▶ Task statement: Your output is to consist only of the line containing "Passengers (661, 792)" and the lines after it, through the end of the data, reproduced exactly.
↓
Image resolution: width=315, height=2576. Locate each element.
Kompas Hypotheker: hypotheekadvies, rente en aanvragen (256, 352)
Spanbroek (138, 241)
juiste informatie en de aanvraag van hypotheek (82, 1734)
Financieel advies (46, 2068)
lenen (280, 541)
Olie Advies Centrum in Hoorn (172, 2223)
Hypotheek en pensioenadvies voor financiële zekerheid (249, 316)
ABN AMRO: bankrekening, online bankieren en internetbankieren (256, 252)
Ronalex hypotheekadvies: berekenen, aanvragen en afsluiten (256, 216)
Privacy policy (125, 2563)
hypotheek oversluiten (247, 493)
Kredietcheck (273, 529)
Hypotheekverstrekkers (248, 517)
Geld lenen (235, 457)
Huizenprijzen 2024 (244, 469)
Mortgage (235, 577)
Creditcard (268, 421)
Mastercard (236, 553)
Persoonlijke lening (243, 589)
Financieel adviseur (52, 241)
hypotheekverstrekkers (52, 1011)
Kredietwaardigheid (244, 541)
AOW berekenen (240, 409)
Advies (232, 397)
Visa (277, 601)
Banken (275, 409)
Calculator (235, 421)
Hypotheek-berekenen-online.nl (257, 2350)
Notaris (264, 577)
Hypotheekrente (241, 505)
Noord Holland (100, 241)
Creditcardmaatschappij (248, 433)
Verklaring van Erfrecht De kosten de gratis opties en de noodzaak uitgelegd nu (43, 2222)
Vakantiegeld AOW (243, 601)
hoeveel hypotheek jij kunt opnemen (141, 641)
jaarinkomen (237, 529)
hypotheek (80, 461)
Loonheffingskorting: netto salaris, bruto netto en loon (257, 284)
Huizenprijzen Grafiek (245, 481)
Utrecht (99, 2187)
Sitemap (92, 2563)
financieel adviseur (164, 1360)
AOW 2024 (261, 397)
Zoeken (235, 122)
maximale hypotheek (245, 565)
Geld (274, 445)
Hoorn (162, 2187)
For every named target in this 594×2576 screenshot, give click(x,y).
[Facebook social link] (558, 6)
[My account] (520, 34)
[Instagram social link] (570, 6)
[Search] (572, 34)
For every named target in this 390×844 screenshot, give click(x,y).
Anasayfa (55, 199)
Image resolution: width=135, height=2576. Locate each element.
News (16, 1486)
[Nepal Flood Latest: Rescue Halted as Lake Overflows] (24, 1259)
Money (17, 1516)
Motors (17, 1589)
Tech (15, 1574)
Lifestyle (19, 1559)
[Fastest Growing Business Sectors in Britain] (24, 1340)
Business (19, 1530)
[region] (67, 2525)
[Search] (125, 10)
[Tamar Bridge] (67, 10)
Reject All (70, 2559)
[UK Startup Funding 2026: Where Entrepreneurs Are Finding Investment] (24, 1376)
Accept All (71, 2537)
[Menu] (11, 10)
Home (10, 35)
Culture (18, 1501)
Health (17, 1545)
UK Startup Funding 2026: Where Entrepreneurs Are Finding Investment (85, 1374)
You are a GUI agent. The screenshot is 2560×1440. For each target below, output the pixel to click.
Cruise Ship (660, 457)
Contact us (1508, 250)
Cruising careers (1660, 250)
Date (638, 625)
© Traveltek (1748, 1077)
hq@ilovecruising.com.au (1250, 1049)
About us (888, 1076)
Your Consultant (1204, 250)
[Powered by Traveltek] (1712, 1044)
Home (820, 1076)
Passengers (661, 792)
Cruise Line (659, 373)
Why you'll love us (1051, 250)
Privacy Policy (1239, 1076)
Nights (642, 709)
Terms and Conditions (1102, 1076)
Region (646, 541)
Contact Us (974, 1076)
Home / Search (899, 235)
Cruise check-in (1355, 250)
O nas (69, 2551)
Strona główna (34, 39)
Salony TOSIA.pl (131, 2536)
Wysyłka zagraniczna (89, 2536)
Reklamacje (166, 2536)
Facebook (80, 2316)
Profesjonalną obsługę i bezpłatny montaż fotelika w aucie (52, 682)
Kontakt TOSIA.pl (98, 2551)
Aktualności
↑
▶ Response for this exercise:
Passengers (661, 792)
Cruise Line (659, 373)
Why you'll love us (1051, 250)
Privacy Policy (1239, 1076)
Nights (642, 709)
Terms and Conditions (1102, 1076)
Region (646, 541)
Contact Us (974, 1076)
Home / Search (899, 235)
Cruise check-in (1355, 250)
O nas (69, 2551)
Strona główna (34, 39)
Salony TOSIA.pl (131, 2536)
Wysyłka zagraniczna (89, 2536)
Reklamacje (166, 2536)
Facebook (80, 2316)
Profesjonalną obsługę i bezpłatny montaż fotelika w aucie (52, 682)
Kontakt TOSIA.pl (98, 2551)
Aktualności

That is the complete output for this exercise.